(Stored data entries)
Start of Block

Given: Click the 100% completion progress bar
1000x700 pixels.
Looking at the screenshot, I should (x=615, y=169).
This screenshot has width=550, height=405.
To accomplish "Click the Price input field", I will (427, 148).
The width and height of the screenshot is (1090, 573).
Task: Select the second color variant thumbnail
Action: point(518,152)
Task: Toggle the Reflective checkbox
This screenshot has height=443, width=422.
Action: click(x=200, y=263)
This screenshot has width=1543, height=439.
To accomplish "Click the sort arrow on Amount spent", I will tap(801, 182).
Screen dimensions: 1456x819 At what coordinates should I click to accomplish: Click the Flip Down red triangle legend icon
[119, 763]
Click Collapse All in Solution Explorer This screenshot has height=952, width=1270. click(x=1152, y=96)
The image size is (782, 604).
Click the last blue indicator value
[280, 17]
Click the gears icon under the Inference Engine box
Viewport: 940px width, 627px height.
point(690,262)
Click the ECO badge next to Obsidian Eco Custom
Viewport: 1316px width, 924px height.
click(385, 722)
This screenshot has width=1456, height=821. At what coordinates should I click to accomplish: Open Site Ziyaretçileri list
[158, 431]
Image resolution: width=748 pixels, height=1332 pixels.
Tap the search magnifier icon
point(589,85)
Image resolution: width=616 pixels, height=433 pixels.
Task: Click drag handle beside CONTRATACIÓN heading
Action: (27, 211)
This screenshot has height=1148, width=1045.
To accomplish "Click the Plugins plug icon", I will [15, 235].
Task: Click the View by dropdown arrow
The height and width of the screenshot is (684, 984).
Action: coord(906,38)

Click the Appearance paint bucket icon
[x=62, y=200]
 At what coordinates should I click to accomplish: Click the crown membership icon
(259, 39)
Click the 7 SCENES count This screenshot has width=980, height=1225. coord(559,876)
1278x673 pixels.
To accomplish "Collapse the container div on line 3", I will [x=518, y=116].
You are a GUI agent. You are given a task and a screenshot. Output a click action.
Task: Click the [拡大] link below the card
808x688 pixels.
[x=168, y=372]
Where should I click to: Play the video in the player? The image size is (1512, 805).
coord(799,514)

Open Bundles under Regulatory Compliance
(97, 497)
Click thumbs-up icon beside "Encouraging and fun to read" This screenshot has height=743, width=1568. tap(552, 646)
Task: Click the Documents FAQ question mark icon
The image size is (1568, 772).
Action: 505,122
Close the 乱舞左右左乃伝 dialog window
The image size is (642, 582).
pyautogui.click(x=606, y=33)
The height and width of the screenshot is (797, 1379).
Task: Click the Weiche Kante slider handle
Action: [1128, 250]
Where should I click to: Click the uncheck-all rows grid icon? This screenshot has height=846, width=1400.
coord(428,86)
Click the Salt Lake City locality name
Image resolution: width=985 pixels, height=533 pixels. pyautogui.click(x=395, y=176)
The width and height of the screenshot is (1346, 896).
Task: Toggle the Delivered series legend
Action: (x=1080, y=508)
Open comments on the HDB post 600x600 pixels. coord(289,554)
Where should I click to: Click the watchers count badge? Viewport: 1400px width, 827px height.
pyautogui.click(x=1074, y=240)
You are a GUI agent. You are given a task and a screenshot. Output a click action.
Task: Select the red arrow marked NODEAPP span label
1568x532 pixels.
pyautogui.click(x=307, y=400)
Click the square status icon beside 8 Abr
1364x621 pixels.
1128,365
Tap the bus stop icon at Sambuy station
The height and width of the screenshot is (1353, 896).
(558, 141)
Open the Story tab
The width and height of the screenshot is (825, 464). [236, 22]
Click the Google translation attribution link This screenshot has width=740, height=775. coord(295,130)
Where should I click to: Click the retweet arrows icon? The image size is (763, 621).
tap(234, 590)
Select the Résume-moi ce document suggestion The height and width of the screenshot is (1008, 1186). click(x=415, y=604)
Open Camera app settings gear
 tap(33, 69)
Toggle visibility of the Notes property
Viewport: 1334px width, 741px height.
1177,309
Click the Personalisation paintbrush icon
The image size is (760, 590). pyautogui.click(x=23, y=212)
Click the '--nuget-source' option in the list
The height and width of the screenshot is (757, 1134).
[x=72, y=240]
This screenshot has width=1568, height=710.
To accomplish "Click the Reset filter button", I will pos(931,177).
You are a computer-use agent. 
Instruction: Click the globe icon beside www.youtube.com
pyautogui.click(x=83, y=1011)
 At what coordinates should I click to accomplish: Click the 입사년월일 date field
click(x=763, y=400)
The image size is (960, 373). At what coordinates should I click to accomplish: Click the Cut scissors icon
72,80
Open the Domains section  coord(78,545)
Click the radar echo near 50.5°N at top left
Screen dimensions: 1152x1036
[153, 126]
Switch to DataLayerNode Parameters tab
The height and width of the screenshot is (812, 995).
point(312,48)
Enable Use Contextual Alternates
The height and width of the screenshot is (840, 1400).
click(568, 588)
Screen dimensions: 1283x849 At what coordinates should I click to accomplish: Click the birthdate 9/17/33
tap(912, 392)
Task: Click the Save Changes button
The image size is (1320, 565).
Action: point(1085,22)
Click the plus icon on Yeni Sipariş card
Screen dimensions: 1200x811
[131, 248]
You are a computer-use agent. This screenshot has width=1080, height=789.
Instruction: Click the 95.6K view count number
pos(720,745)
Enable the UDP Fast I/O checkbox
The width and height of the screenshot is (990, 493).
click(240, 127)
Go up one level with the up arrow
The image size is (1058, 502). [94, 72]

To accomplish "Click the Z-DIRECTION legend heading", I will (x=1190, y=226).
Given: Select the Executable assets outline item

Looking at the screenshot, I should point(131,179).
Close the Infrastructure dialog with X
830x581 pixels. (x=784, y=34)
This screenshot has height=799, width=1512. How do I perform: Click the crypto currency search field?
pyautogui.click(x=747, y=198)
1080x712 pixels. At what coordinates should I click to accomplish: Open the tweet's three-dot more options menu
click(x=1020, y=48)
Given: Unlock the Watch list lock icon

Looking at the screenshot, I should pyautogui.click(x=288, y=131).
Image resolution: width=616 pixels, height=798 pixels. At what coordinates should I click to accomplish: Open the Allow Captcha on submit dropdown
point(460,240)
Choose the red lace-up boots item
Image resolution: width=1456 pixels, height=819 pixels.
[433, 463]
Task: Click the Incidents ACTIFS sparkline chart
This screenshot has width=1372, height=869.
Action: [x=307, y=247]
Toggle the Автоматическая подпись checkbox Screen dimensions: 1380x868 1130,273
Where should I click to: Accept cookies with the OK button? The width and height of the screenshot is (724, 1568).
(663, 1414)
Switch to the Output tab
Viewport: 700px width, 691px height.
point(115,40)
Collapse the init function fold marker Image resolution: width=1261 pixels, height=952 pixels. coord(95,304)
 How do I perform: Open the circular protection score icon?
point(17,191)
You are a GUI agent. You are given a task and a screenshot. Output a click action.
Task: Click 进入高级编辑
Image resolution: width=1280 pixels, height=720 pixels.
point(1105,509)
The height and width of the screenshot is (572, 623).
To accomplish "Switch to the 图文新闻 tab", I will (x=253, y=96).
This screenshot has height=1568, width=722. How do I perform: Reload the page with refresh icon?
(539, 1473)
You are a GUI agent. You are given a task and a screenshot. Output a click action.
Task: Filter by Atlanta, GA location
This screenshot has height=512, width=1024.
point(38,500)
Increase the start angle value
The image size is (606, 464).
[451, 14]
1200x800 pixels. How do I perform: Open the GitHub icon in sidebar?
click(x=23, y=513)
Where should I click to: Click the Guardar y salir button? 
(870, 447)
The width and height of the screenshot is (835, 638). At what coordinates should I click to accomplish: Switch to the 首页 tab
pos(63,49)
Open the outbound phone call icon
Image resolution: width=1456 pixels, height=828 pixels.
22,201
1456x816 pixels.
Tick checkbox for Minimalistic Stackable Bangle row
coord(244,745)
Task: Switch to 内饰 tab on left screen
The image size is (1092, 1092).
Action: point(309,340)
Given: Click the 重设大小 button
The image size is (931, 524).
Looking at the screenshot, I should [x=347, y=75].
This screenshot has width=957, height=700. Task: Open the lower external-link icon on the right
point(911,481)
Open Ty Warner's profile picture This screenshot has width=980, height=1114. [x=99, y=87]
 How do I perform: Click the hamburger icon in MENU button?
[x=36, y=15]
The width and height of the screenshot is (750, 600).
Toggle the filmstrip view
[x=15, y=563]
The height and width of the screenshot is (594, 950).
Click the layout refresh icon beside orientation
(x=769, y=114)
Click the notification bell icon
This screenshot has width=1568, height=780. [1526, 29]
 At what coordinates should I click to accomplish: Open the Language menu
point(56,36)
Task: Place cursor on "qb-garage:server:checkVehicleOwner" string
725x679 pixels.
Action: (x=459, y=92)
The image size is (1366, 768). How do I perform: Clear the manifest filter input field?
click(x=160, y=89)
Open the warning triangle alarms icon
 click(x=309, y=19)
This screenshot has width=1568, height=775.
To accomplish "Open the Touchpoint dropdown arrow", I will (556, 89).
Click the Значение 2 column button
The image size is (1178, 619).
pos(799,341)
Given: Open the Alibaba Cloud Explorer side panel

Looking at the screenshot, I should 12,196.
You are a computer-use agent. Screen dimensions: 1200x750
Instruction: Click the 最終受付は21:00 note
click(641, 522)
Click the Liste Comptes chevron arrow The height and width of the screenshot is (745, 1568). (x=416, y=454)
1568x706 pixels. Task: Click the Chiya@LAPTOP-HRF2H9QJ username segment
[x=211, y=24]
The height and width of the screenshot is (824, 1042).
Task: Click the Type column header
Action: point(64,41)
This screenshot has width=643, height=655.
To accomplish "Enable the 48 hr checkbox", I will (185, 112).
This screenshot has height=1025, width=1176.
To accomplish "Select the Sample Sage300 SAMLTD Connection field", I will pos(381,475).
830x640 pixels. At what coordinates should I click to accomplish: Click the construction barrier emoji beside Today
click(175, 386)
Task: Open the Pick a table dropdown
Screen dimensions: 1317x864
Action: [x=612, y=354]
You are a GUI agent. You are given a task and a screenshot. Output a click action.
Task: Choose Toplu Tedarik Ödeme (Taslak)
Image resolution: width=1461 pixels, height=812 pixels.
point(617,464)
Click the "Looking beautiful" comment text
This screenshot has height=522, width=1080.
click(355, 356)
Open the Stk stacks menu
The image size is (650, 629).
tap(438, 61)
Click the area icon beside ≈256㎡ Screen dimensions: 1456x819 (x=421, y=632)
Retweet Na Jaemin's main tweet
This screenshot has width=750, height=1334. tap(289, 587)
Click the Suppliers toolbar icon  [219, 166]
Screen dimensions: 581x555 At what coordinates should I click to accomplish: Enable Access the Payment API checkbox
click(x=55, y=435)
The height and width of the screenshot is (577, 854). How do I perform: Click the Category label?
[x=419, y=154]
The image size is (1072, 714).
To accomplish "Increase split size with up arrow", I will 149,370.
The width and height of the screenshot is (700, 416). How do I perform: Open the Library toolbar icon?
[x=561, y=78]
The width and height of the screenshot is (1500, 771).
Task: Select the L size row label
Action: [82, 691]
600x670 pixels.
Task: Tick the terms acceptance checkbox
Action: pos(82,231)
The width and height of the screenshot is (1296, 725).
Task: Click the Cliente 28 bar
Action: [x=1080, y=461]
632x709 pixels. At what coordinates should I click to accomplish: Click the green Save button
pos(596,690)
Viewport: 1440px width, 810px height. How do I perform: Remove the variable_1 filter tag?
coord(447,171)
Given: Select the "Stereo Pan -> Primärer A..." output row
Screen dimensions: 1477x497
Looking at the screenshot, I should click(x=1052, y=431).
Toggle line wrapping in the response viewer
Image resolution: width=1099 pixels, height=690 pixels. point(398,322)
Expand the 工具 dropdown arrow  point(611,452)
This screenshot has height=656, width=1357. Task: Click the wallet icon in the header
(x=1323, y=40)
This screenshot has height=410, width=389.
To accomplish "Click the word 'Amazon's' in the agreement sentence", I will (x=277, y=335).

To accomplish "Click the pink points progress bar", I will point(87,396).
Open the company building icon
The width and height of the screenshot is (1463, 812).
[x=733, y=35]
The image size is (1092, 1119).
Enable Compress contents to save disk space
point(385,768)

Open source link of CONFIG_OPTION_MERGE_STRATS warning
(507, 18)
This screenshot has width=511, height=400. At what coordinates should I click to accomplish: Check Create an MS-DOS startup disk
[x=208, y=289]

End of Block

Write out exactly the lines from the one with "The image size is (1072, 714)." through the end of the records above, both ends included, and leave out all other lines.

Exercise output:
The image size is (1072, 714).
To accomplish "Increase split size with up arrow", I will 149,370.
The width and height of the screenshot is (700, 416). How do I perform: Open the Library toolbar icon?
[x=561, y=78]
The width and height of the screenshot is (1500, 771).
Task: Select the L size row label
Action: [82, 691]
600x670 pixels.
Task: Tick the terms acceptance checkbox
Action: pos(82,231)
The width and height of the screenshot is (1296, 725).
Task: Click the Cliente 28 bar
Action: [x=1080, y=461]
632x709 pixels. At what coordinates should I click to accomplish: Click the green Save button
pos(596,690)
Viewport: 1440px width, 810px height. How do I perform: Remove the variable_1 filter tag?
coord(447,171)
Given: Select the "Stereo Pan -> Primärer A..." output row
Screen dimensions: 1477x497
Looking at the screenshot, I should click(x=1052, y=431).
Toggle line wrapping in the response viewer
Image resolution: width=1099 pixels, height=690 pixels. point(398,322)
Expand the 工具 dropdown arrow  point(611,452)
This screenshot has height=656, width=1357. Task: Click the wallet icon in the header
(x=1323, y=40)
This screenshot has height=410, width=389.
To accomplish "Click the word 'Amazon's' in the agreement sentence", I will (x=277, y=335).

To accomplish "Click the pink points progress bar", I will point(87,396).
Open the company building icon
The width and height of the screenshot is (1463, 812).
[x=733, y=35]
The image size is (1092, 1119).
Enable Compress contents to save disk space
point(385,768)

Open source link of CONFIG_OPTION_MERGE_STRATS warning
(507, 18)
This screenshot has width=511, height=400. At what coordinates should I click to accomplish: Check Create an MS-DOS startup disk
[x=208, y=289]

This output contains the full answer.